● **INSTRUCTION A**: Quote the listing from its first line through the line with "pos(629,22)", reproducing each line unchanged.

A Participant who fails to make an election under this Section 3.3(c) at the
time of his or her initial election may make such an election at any time
thereafter; provided, however, that any such election made after his or her
initial election to defer shall not be effective until 12 months after it is
received by the Committee and, therefore, will not apply in the event that a
Change of Control occurs within the 12-month period after the Committee
receives the election. A Participant who makes an election under this Section
3.3(c) may revoke such election at any time (in the manner specified by the
Committee); provided, however, that any revocation shall not be effective until
twelve months after the revocation is received by the Committee and, therefore,
will not be effective in the event that a Change of Control occurs within the
12-month period after the Committee receives the election.  

ARTICLE IV

ACCOUNTS

          4.1
DEFERRAL ACCOUNT. The Administrative Committee shall establish and maintain a
Deferral Account for each Participant under the Plan. The Deferral Account
shall be divided into Plan Year Subaccounts to the extent necessary to
separately account for deferred Compensation subject to in-service distribution
elections pursuant to Section 3.3(a). A Participant’s Plan Year Subaccounts
shall be divided into separate subaccounts (“investment subaccounts”), each of
which corresponds to an Investment Option elected by the Participant pursuant
to Section 3.2. A Participant’s Plan Year Subaccount for a Plan Year shall be
credited as follows: 

          (a)

[Records from a dataset]
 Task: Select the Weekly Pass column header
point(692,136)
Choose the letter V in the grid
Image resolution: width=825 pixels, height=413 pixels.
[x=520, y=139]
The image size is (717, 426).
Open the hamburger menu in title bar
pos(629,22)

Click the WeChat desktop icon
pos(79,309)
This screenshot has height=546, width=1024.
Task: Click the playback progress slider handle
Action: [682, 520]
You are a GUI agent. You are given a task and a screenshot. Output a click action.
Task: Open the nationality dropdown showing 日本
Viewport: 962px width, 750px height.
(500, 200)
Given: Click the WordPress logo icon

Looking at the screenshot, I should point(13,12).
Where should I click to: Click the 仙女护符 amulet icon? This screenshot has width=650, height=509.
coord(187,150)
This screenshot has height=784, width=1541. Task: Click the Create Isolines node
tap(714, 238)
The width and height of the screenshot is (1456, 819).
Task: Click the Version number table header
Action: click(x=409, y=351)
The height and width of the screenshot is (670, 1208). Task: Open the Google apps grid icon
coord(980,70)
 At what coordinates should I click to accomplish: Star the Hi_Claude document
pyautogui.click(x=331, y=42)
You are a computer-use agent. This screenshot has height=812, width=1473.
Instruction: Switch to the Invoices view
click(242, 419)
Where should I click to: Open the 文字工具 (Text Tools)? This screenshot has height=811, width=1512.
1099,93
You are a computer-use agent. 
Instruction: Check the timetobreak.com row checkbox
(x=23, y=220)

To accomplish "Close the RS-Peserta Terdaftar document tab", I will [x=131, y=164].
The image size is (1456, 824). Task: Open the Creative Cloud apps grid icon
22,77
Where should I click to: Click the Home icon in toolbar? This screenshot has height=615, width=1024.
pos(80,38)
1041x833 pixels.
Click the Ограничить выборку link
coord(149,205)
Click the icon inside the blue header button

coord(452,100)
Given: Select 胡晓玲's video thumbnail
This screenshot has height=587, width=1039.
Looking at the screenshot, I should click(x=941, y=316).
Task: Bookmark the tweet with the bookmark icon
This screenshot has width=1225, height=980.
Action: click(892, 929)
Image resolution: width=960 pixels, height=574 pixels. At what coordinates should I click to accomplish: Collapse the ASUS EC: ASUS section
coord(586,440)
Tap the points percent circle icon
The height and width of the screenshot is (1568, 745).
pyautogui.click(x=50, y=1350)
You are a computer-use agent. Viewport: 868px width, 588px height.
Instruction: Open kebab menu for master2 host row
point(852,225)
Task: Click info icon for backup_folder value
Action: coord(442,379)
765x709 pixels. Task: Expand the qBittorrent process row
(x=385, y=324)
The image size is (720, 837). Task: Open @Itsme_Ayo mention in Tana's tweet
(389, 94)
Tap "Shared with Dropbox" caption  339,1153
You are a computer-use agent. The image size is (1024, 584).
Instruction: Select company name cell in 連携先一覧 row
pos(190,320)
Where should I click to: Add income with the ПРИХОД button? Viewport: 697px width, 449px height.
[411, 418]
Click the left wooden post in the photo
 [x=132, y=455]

● **INSTRUCTION B**: In the plan excerpt, why would an election under Section 3.3(c) made after a Participant's initial election to defer not apply if a Change of Control occurs within 12 months after the Committee receives it?

● **EXPECTED ANSWER A**:
 Task: Select the Weekly Pass column header
point(692,136)
Choose the letter V in the grid
Image resolution: width=825 pixels, height=413 pixels.
[x=520, y=139]
The image size is (717, 426).
Open the hamburger menu in title bar
pos(629,22)

● **EXPECTED ANSWER B**: Such an election does not become effective until 12 months after the Committee receives it. A Change of Control within that 12-month period would therefore occur before the election takes effect.